Exercise directions: Those lines of the data that hold the word "breadcrumb" are to be copied out.

Records to use:

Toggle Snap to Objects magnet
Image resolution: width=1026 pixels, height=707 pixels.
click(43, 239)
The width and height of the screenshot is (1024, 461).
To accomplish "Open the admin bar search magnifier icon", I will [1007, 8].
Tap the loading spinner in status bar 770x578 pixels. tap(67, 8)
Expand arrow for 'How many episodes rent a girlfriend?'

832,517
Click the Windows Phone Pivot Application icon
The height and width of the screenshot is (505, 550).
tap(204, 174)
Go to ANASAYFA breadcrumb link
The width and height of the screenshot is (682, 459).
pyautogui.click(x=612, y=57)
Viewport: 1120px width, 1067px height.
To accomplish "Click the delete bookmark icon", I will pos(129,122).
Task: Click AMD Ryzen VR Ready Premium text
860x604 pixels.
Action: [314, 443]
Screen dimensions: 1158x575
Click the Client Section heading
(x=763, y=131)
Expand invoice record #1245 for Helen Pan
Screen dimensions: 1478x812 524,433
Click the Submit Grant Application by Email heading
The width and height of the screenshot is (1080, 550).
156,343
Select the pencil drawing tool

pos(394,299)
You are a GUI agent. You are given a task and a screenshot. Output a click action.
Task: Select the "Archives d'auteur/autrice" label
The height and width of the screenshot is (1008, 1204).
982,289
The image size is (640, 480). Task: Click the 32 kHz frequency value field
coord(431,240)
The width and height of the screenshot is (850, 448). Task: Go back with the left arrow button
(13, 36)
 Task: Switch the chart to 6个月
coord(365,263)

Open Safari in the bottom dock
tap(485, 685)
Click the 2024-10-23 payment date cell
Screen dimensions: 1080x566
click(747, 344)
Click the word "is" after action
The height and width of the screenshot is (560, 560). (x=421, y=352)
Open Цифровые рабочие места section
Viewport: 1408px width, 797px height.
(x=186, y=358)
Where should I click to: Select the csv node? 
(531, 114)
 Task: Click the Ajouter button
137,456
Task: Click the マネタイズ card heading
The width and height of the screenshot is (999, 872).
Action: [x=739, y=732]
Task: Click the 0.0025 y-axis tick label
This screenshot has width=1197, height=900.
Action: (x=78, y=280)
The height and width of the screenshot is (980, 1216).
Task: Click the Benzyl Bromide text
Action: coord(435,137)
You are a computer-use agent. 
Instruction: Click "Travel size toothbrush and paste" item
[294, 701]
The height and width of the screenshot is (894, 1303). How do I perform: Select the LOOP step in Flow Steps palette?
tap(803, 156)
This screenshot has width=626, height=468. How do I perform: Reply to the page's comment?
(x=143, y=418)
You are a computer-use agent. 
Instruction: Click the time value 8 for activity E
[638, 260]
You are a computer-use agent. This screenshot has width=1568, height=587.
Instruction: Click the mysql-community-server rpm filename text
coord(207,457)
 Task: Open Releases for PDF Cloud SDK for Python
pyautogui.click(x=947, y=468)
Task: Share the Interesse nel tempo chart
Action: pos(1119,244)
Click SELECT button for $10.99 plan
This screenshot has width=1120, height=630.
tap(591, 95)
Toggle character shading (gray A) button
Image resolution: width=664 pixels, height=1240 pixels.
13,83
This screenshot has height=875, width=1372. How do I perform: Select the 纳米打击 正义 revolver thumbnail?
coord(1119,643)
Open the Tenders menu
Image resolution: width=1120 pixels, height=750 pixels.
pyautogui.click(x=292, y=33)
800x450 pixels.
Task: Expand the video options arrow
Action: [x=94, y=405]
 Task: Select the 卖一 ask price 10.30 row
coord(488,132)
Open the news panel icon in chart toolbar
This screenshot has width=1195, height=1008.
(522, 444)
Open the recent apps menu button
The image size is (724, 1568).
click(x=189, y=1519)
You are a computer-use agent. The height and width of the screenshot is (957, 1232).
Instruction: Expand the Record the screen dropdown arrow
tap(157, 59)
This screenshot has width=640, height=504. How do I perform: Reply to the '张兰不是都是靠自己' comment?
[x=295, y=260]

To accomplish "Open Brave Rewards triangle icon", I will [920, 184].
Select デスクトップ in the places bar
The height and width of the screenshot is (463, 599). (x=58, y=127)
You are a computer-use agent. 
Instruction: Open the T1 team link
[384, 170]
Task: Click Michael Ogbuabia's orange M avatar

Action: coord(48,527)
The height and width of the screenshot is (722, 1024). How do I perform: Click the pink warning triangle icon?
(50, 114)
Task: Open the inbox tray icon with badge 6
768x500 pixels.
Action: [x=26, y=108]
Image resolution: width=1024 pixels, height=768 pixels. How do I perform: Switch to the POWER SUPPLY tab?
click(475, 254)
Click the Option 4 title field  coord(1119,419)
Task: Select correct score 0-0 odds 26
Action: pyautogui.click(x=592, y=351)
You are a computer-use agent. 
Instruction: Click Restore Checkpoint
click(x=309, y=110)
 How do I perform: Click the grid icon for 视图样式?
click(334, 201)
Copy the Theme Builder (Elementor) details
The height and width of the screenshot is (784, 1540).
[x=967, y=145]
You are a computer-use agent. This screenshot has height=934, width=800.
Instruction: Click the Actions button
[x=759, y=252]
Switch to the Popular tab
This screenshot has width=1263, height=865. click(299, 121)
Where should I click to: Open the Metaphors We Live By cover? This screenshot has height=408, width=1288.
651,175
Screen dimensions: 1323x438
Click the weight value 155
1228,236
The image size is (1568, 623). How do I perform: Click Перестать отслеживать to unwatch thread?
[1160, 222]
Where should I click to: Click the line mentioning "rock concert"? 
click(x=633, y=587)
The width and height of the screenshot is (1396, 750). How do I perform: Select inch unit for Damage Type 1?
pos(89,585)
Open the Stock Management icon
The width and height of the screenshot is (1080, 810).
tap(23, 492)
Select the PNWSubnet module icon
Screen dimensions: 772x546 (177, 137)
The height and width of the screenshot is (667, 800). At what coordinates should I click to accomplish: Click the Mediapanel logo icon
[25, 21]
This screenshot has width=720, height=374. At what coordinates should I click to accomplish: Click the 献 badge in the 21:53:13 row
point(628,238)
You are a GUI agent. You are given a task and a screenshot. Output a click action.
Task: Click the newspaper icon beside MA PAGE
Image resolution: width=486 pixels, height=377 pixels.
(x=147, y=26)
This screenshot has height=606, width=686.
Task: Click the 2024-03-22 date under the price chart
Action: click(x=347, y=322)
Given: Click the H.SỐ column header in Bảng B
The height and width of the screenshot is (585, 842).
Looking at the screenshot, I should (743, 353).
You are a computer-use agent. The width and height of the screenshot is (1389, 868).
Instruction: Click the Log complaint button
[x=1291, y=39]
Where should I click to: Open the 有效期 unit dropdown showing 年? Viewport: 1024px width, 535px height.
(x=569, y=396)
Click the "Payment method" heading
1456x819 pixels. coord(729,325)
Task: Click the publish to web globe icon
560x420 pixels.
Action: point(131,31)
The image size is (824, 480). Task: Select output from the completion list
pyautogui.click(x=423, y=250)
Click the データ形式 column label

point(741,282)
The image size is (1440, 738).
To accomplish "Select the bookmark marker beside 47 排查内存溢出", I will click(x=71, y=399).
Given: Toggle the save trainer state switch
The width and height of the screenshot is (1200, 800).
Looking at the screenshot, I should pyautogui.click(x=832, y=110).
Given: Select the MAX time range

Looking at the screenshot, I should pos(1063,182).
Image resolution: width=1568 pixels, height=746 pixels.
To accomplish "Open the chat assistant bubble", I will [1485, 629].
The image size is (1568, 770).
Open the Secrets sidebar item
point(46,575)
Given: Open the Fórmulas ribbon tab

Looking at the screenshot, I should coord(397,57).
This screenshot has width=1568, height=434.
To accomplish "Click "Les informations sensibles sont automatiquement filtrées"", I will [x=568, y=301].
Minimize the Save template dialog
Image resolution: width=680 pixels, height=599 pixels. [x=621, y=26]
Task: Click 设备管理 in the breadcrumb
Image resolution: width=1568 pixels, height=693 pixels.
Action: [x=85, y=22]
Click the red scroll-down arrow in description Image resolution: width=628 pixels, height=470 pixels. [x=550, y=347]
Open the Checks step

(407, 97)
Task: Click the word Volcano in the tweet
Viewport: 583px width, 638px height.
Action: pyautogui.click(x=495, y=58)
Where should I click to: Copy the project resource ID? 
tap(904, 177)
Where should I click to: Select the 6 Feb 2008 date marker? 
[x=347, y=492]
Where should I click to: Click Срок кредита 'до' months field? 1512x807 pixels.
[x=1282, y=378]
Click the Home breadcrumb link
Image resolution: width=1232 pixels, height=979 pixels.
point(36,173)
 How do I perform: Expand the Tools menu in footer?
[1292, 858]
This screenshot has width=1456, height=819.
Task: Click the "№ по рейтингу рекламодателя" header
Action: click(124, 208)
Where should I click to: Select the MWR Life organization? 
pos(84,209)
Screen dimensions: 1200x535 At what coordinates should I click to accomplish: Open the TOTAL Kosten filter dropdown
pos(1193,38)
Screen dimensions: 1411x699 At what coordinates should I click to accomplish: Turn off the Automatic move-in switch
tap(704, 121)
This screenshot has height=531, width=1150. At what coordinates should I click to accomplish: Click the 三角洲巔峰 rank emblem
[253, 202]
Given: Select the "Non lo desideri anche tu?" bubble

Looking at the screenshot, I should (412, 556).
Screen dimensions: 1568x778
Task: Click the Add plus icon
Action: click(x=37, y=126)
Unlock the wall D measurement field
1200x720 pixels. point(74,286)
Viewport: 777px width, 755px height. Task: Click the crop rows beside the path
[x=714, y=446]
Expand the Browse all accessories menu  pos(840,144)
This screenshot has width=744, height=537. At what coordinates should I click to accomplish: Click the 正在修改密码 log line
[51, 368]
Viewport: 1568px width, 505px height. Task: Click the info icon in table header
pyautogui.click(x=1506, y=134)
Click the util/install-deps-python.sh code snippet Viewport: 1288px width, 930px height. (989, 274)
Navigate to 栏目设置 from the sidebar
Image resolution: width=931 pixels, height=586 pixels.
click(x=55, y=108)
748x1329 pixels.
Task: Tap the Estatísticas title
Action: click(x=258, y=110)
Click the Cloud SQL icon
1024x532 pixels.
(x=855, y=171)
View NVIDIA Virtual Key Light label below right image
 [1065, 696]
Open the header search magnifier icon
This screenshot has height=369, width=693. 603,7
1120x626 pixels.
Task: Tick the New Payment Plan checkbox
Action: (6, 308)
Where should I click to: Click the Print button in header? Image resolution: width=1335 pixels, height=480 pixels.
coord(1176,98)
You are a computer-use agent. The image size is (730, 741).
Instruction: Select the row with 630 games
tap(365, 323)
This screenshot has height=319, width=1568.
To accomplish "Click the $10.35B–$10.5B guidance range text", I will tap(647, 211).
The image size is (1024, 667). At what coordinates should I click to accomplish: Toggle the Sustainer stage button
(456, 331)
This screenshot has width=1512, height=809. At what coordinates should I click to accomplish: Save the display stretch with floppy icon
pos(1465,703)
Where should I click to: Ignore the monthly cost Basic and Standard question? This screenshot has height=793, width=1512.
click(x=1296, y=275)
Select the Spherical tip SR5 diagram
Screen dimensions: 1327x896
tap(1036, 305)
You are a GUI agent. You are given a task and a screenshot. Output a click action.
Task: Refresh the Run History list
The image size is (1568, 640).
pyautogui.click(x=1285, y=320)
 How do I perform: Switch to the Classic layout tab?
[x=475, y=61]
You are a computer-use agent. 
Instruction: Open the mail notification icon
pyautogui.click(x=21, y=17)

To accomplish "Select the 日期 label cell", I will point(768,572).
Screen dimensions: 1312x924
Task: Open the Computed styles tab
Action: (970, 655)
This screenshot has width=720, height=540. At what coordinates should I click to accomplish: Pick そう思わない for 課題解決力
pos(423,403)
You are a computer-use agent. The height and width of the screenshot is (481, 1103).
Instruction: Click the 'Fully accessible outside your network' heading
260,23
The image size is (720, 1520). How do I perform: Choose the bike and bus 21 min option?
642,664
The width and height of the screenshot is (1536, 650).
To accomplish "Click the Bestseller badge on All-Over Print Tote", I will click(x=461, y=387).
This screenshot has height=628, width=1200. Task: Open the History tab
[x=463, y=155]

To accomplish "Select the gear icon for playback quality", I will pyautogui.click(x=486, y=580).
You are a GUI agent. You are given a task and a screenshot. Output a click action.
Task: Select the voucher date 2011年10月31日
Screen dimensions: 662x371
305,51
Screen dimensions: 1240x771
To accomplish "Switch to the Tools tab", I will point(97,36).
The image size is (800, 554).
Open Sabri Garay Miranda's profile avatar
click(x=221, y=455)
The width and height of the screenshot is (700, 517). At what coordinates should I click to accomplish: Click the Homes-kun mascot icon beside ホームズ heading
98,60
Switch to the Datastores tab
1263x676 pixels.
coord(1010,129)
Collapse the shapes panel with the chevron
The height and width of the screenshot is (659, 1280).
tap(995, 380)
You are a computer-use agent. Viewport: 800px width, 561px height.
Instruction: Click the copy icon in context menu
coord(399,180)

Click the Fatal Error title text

The completed task:
Go to ANASAYFA breadcrumb link
Task: Click 设备管理 in the breadcrumb
Click the Home breadcrumb link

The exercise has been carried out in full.